TASK TO CARRY OUT:
In the entries that follow, find the word "agent" and report each line it is on.

(Collected data entries)
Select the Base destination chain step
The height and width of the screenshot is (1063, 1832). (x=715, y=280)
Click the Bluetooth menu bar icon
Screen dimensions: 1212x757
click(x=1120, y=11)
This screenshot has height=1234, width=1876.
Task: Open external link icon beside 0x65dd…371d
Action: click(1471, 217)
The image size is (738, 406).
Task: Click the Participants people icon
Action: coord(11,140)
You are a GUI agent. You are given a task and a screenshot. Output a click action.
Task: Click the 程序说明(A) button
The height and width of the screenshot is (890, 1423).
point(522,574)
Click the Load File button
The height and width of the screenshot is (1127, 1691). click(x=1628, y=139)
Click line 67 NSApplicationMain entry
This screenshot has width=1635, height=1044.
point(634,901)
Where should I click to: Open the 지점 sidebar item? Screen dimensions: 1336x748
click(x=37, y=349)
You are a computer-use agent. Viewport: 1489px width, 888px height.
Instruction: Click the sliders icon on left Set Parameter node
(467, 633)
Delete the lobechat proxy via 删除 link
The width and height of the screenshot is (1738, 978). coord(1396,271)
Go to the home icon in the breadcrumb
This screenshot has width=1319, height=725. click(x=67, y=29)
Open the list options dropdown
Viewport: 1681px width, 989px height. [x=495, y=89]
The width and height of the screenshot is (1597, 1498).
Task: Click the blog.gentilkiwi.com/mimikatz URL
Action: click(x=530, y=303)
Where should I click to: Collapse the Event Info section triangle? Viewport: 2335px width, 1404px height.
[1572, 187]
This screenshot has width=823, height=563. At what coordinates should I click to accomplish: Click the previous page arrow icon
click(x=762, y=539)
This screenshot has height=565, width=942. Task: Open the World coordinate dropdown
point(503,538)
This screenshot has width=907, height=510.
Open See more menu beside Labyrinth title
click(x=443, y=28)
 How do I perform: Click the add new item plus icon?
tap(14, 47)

EXERCISE RESPONSE:
You are a GUI agent. You are given a task and a screenshot. Output a click action.
You are a computer-use agent. Viewport: 1489px width, 888px height.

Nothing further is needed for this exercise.